Day One: Feeding the Fishes


After several hours delay clearing immigration, Sea Dragon wayed anchor and wove her way out of the bay of islands that comprises the sound that would serve as our last taste of terra-firma for some thirty days.  We wove our way around hazards to land’s end just at dark, setting sail for Capetown, with the crew processing the full spectrum of emotions that befall the terrestrial spirit as she prepares for an epic journey into such a vast and uknown wilderness.

A few surprises lay in our path as we sailed for the open ocean, typical of Brazilian waters-  unlight rocks, fishing vessels without lights–  whose captain felt it unnecessary to alert us of his presence until just a hundred meters off our starboard bow.  On watch on the foredeck I yelled for crew Mary Maxwell, at the helm to veer hard to port, giving the vessel a wide berth as we passed.  The swell, compressed by the land masses it filtered through in a process known as focusing, were short in frequency, meaning Sea Dragon 72 feet would be cresting two wave peaks at a time, making for rough conditions.

It’s always a quick sorting out when we get underway, often with inexperienced seafaring crew who don’t yet know if they will succumb to seasickness.  From my experience, about 9 out of 10 crew experience some sort of effect, all to varying degrees.  I’m one of the lucky ones (knocks on wood).  So, as expected those who fell ill would take time adjusting to life at sea.  And much vomiting was to be heard on deck today.  The fishes were fed.

The crew despite their illnesses, are all top notch and I’m inspired by each of their life stories.  As always, The 5 Gyres Institute looks for different accolades in our crew, from science, to art to education.  It’s our firm belief as an organization that the science of plastic pollution can no longer remain just in academia, and thus we need filmmakers, artists, activists, pro surfers, educators and world sailors to share in our mission to change the world’s addiction to single use plastic.  We need to reach millions, not thousands.

On deck is like a salon for learning multiple disciplines by folks who are experts in their fields.  It’s our hope that the exposure to science that works as the foundation for our expeditions will be shared and disseminated to many people, through art, music, sailing/surfing culture, film, the written word and education.  It’s why we do what we do in the way we do it.  And as always, I’m honored to be a part of the team.
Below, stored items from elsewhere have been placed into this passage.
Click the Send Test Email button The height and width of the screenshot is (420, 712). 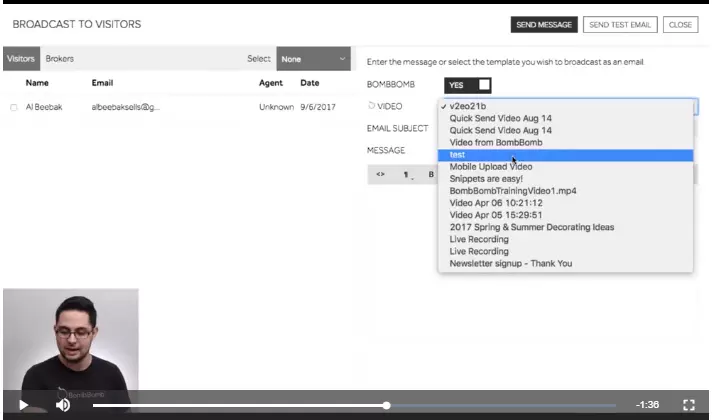coord(621,24)
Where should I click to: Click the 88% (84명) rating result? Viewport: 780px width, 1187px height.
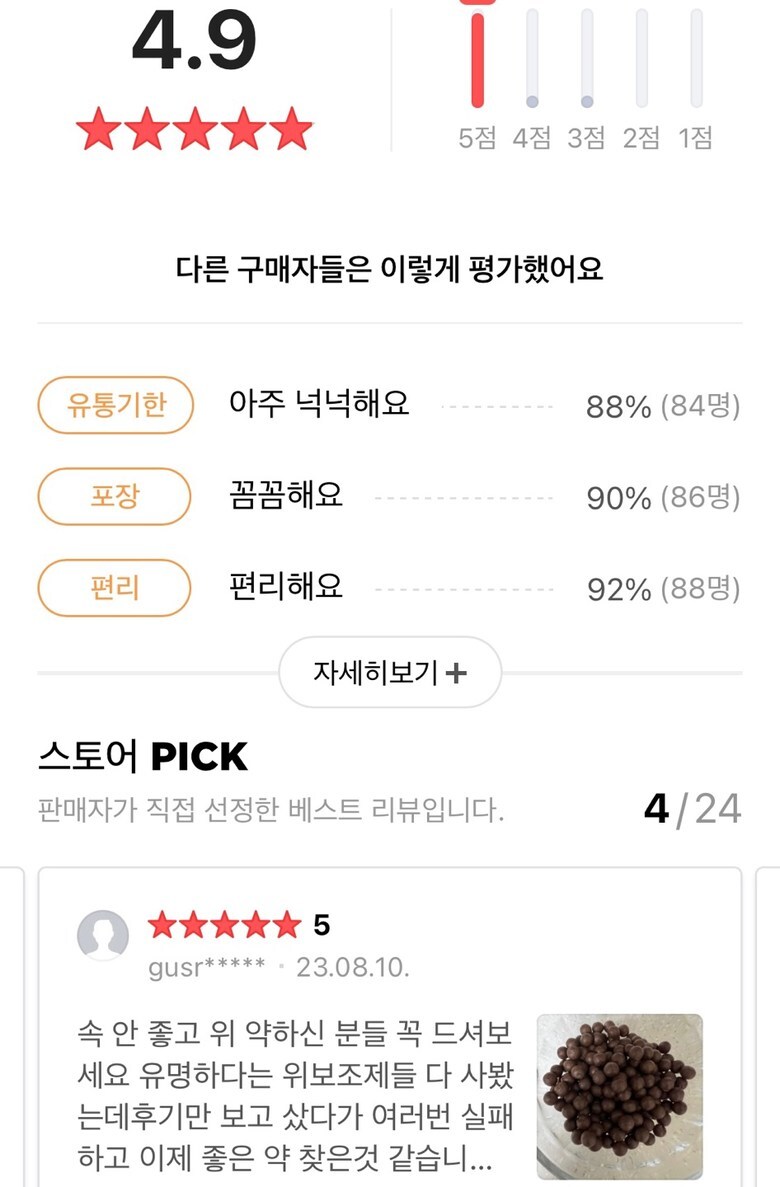click(663, 407)
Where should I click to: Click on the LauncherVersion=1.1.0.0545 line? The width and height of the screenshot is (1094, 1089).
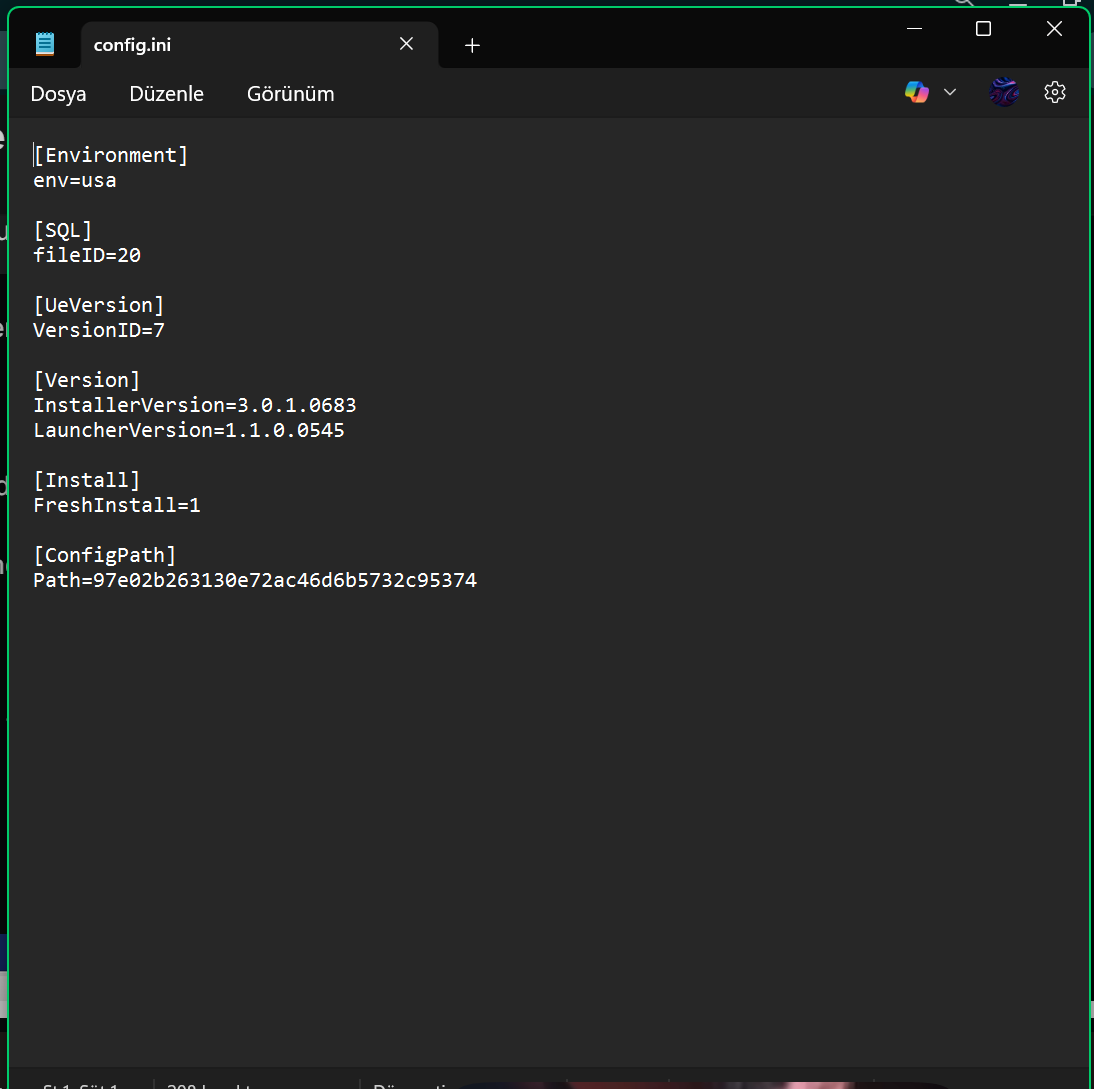tap(189, 431)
Leaving, I found myself whole again;  personally, I long for the sea when I’m away from her.  I like the work of sailing and the challenges of ordinary chores at sea.  I love the beauty.  Yes, on these voyages we’ll come across tremendous horrors, being confronted with the stain of our culture, but we’re reminded of what we wish to protect in every sunset, in every moonrise and every new appearance of a celestial body in the gloaming.

Right now, we’ve gained about 170 nautical miles to our Southeast, heading for one of the smaller accumulation zones that has never been studied by anyone before.  We need to get 200 miles off the coast of Brazil before any science can be conducted and right now, we’re traveling about 8-9 knots, mainsail with a reef and forward staysail (smaller amounts of sail due to steady 20-23 knot winds).  The seas are still a bit rough, but the wave period should increase a bit, and we’ll swing eastward and the wind should swing a bit more to the north making life aboard a bit more comfortable for all.

At dawn we’ll begin sampling the ocean for plastic as well as persistent organic pollutants, sampling plastic about every 50 nautical miles until Capetown.  Right now, this crew member needs to get a bit of sleep before my night watch and my first full survey of the constellations of the southern hemisphere.